===== Vorliegender Text

Im Nordwesten an der Küste des Roten Meers gelegen, soll Neom Jordanien und Ägypten einbeziehen; entwickelt werden soll ein Gebiet von 26.500 Quadratkilometern (beinahe Kärnten und Steiermark zusammen). CEO wird der Deutsche Klaus Kleinfeld (zuletzt Alcoa/Arconic, zuvor Siemens). Ein Großteil der benötigten 500 Milliarden US-Dollar soll vom saudischen Staatsfonds kommen.

==========
===== Gegebene Einträge

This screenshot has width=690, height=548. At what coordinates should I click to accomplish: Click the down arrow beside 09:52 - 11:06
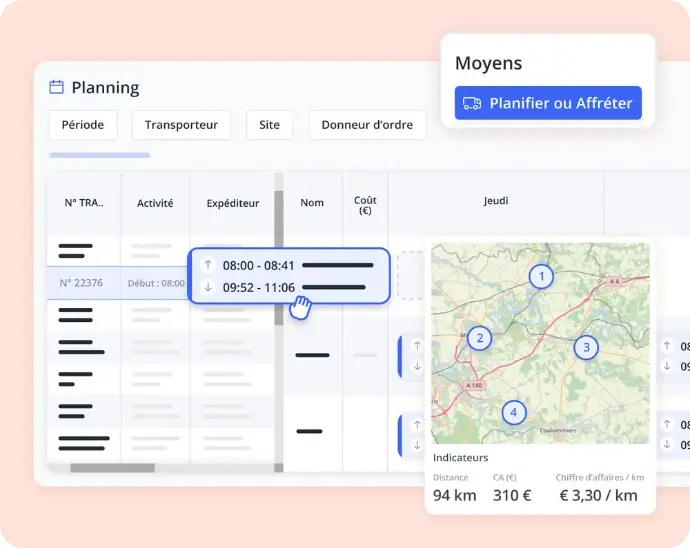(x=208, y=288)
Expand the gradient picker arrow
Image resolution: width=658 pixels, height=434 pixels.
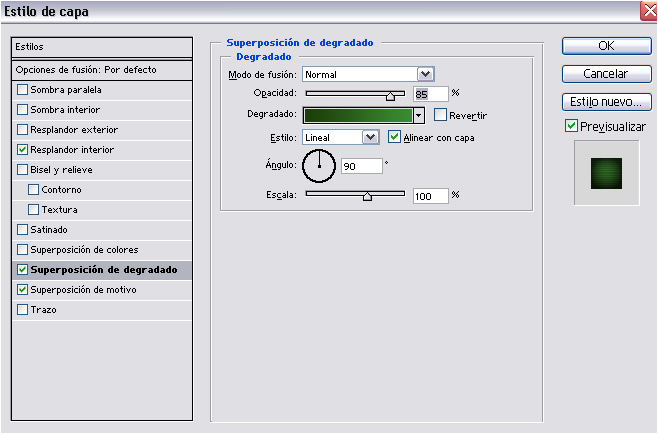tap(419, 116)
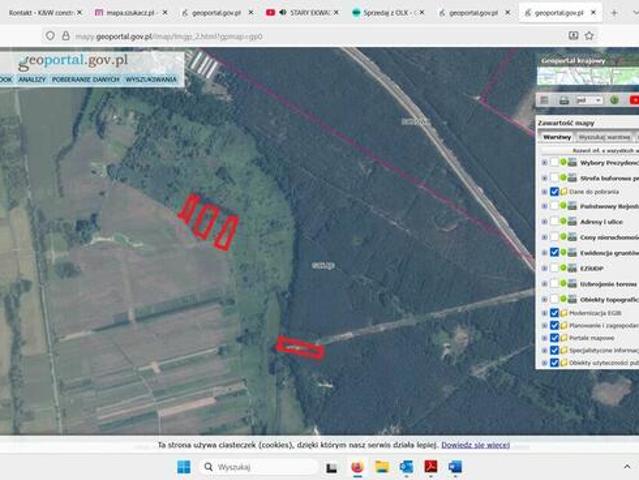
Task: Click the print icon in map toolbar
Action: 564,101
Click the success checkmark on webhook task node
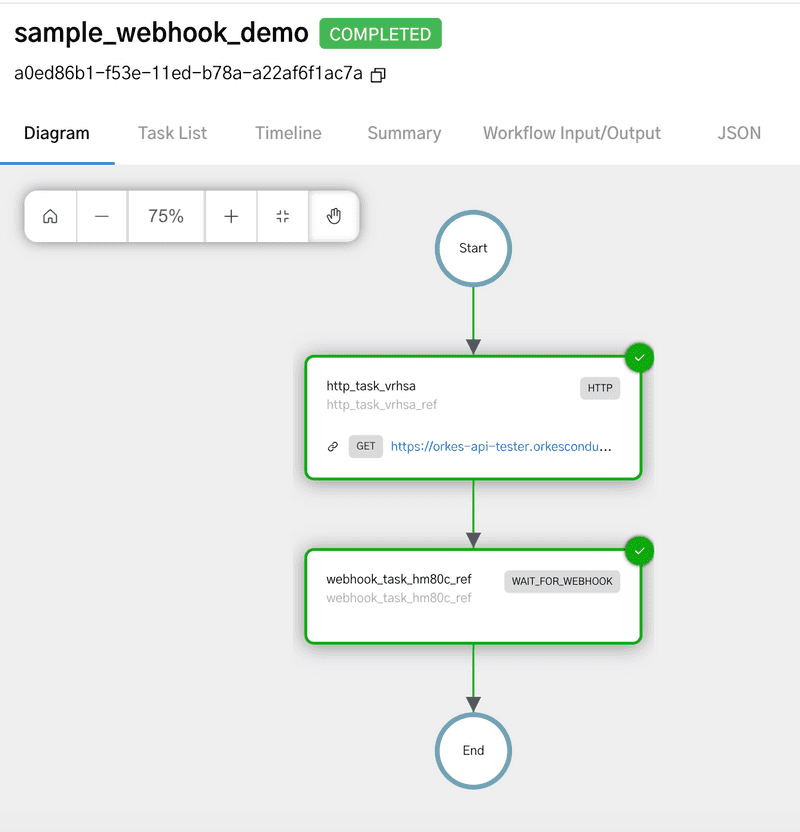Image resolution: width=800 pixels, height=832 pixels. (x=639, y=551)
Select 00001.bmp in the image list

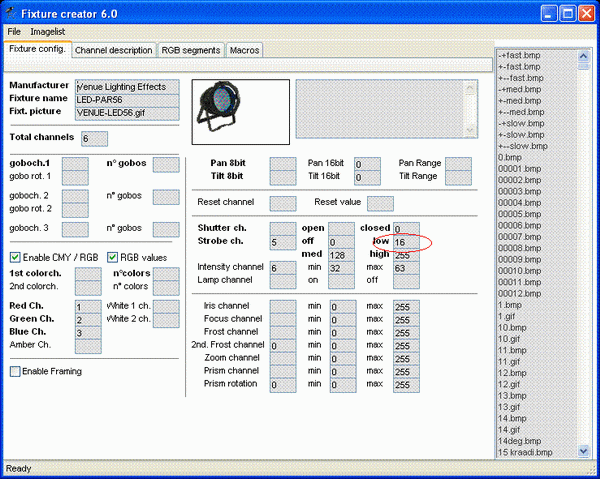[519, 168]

==========

§ Aufgabe 1
Wie lässt sich der Text über Neom in zwei Sätzen zusammenfassen?
§ Aufgabe 2
Bearbeite einen Abschnitt aus dem Text über Neom: Setze bei den Worten "Im Nordwesten an" ein, höre nach "saudischen Staatsfonds kommen." auf und ersetze dabei "Staatsfonds" durch "Investitionsfonds".
§ Aufgabe 3
Wie groß ist laut dem Text über Neom das Gebiet, das entwickelt werden soll, und womit verdeutlicht der Text diese Größe?

§ Ergebnis 1
Neom soll im Nordwesten an der Küste des Roten Meers auf einem Gebiet von 26.500 Quadratkilometern entstehen und Jordanien sowie Ägypten einbeziehen. CEO wird der Deutsche Klaus Kleinfeld, und ein Großteil der benötigten 500 Milliarden US-Dollar soll vom saudischen Staatsfonds kommen.

§ Ergebnis 2
Im Nordwesten an der Küste des Roten Meers gelegen, soll Neom Jordanien und Ägypten einbeziehen; entwickelt werden soll ein Gebiet von 26.500 Quadratkilometern (beinahe Kärnten und Steiermark zusammen). CEO wird der Deutsche Klaus Kleinfeld (zuletzt Alcoa/Arconic, zuvor Siemens). Ein Großteil der benötigten 500 Milliarden US-Dollar soll vom saudischen Investitionsfonds kommen.

§ Ergebnis 3
Das Gebiet umfasst 26.500 Quadratkilometer. Der Text veranschaulicht das mit dem Vergleich, es sei beinahe so groß wie Kärnten und Steiermark zusammen.